Dalam hal ini yang dimaksudkan dengan asas kebebasan berkontrak adalah suatu
asas yang mengajarkan bahwa dalam suatu kontrak para pihak pada prinsipnya
bebas untuk membuat atau tidak membuat kontrak, demikian juga kebebasanya untuk
mengatur sendiri isi kontrak tersebut. Asas kebebasan berkontrak ini dibatasi
oleh rambu-rambu hukum sebagai berikut :
a. harus memenuhi syarat sebagai
suatu kontrak
b. tidak dilarang oleh
undang-undang
c. tidak bertentangan dengan
kebiasaan yang berlaku
d. harus dilaksanakan dengan itikad
baik.
Pasal 1320 BW yang berisikan syarat
sahnya perjanjian menunjukkan bahwa ketentuan tersebut sangat mendukung asas
kebebasan berkontrak, karena orang dapat bebas/ tidak dipaksa untuk sepakat
atau tidak sepakat. Prinsip kebebasan berkontrak berdasarkan Pasal 1320 BW mencakup
:
1. Kebebasan
untuk menentukan untuk membuat atau tidak membuat perjanjian;
2. Kebebasan
untuk memilih dengan phak mana akan dibuat suatu perjanjian;
a. Kebebasan
untuk menetapkan isi perjanjian;
b. Kebebasan
untuk menetapkan bentuk perjanjian;
c. Kebebasan
untuk menetapkan cara pembuatan perjanjian.
b. Asas
Pacta Sunt Servanda
Asas pacta sunt servanda atau disebut
juga dengan asas kepastian hukum. Asas ini berhubungan dengan akibat
perjanjian. Asas ini merupakan asas bahwa hakim atau pihak ketiga harus menghormati
substansi perjanjian yang dibuat oleh para pihak.

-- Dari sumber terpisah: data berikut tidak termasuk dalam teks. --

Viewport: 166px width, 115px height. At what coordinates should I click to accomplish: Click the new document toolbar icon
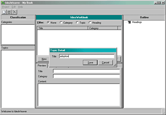[x=4, y=12]
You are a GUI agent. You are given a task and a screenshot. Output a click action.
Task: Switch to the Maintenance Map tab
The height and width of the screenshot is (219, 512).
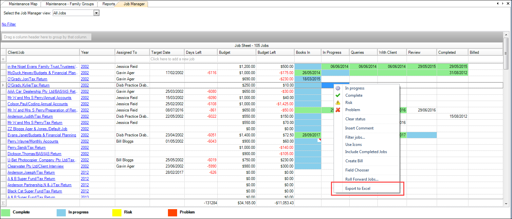[x=23, y=4]

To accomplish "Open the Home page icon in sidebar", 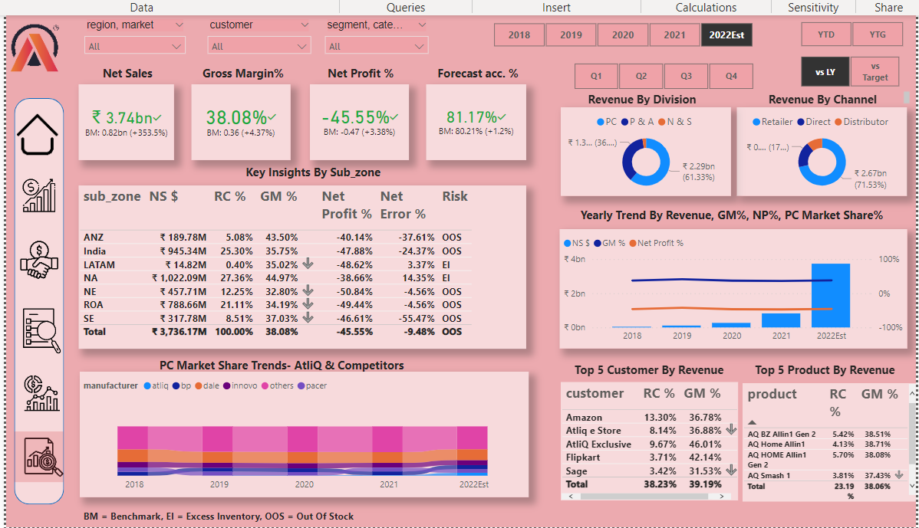I will (38, 133).
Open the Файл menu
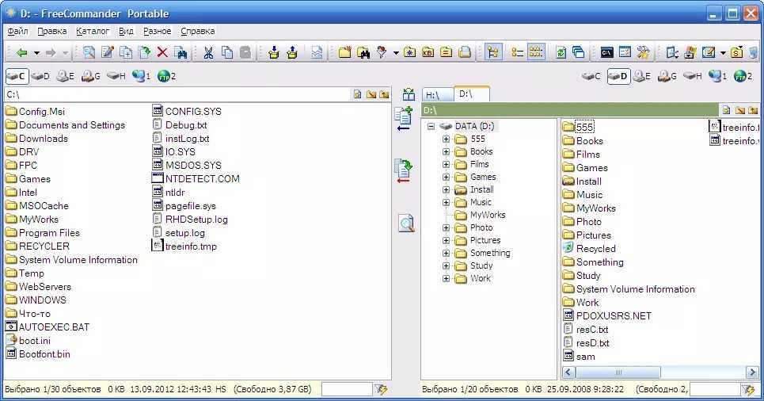This screenshot has width=764, height=401. [x=17, y=31]
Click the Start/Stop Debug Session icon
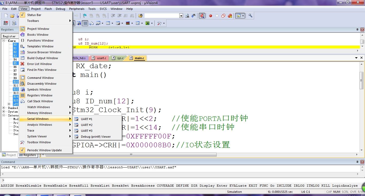Screen dimensions: 365x196 coord(202,16)
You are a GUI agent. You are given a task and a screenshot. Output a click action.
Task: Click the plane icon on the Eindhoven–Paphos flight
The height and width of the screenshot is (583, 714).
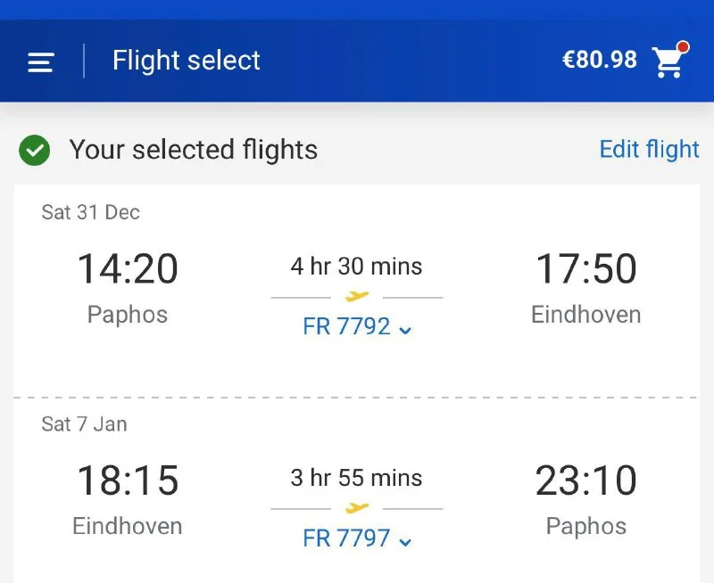click(x=357, y=508)
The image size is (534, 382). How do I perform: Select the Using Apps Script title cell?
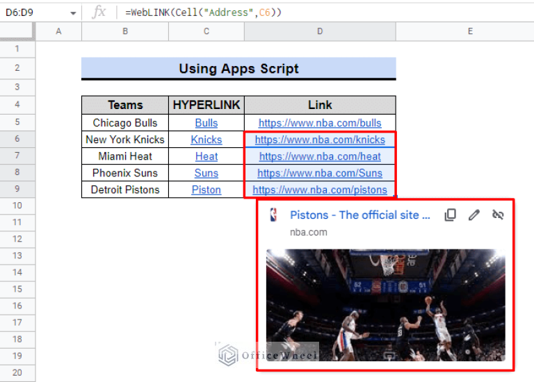(238, 68)
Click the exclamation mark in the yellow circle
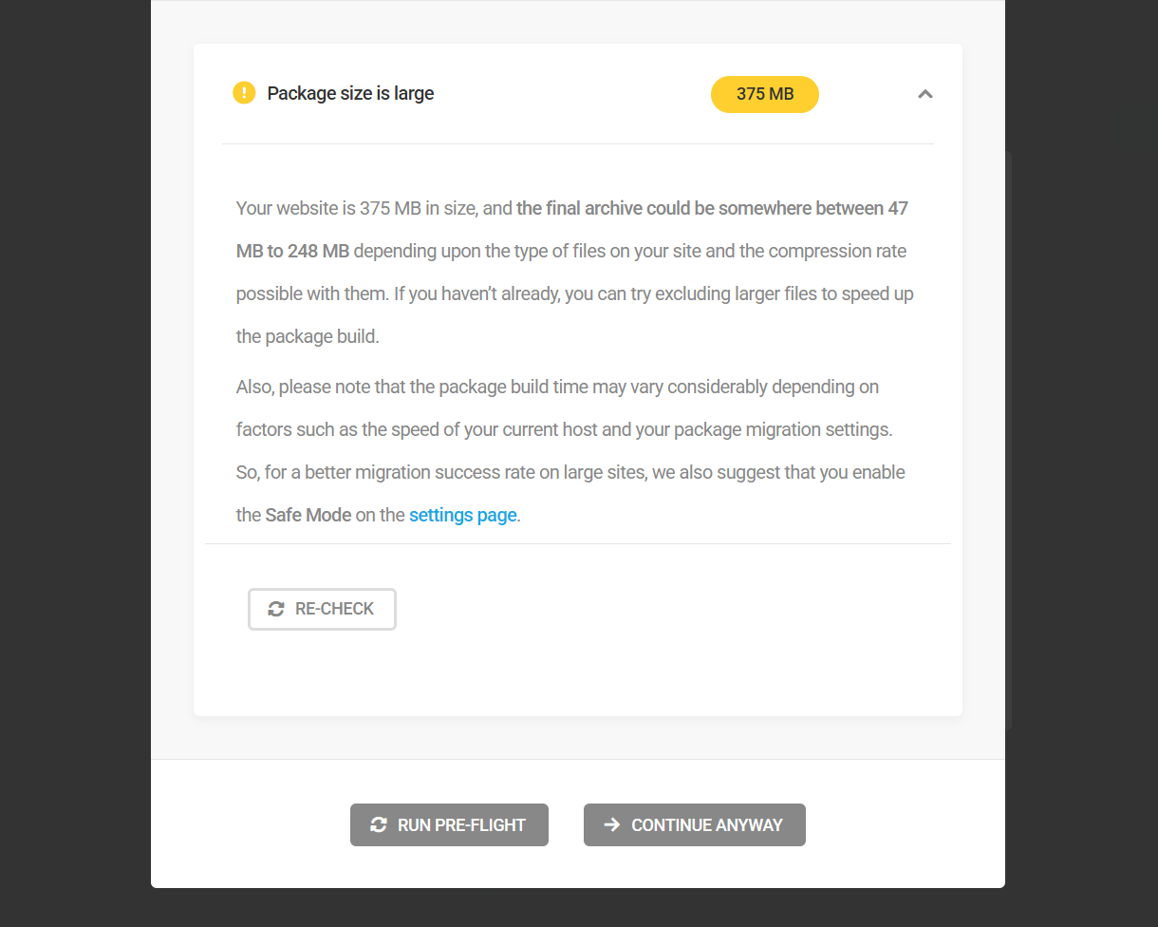The height and width of the screenshot is (927, 1158). tap(244, 93)
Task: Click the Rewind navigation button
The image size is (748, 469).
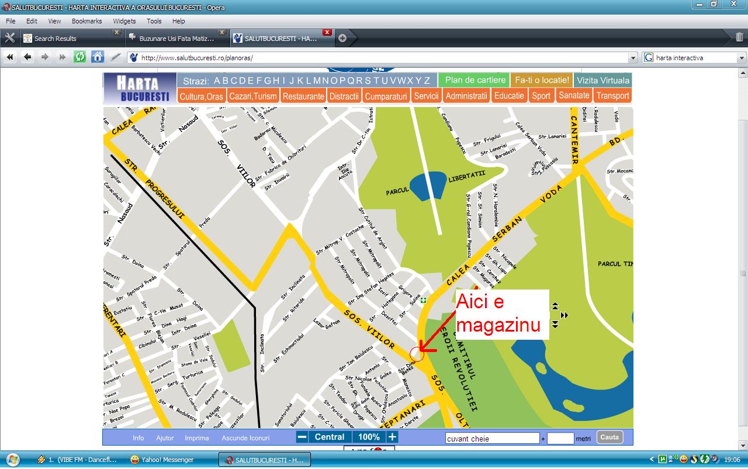Action: coord(10,57)
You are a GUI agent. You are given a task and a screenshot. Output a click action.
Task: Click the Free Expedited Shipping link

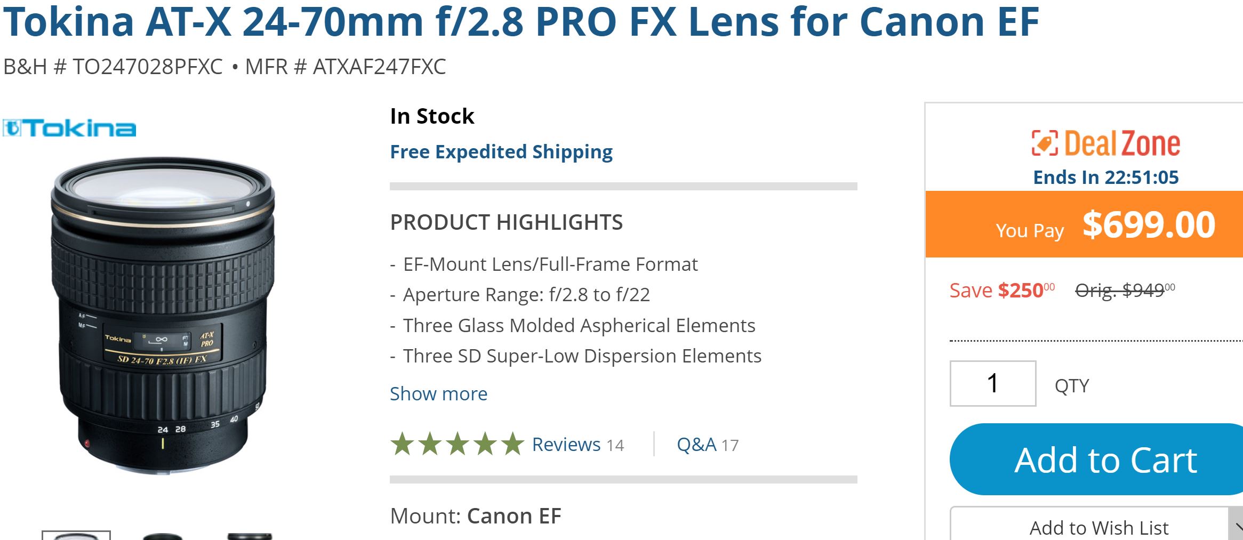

Asas pacta sunt servanda dapat di
simpulkan dalam pasal 1338 ayat (1) KUH Perdata, yang berbunyi. “Perjanjian
yang dibuat secara sah berlaku sebagai undang-undang.
c. Asas
Konsensus
Asas konsensus dapat disimpulakn dalam
pasal 1320 ayat (1) KUH Perdata. Dalam pasal tersebut ditentukan bahwa salah
satu syarat sahnya perjanjian, yaitu adanya kesepakatan kedua belah pihak. Bahwa
asas konsensus merupakan asas yang menyatakan bahwa perjanjian pada umumnya
tidak diadakan secaral formal tetapi cukup dengan adanya kesepakatan kedua
belah pihak.
2.
Asas
asas hukum perjanjian Common law
a. Freedom
of Contract (Kebebasan Berkontrak)
Prinsip Freedom of Contract (Kebebasan
Berkontrak)
Prinsip kebebasan berkontrak sebenarnya telah diakui
dalam hukum Romawi, meskipun prinsip ini baru naik ke permukaan wacana kontrak
pada abad ke 19 yang menandai kebangkitan liberalisme. Perkembangan dalam
Common Law ternyata menanggapinya tidak seliberal dalam sistem Civil Law.
Dalam Common Law, penurunan kepercayaan
terhadap asas kebebasan berkontrak disebabkan secara khusus oleh:
Penggunaan
perjanjian standar yang dilakukan oleh perusahaan-perusahaan besar;
Menurunan
kebebasan memilih (free choice) sebagai dasar perikatan.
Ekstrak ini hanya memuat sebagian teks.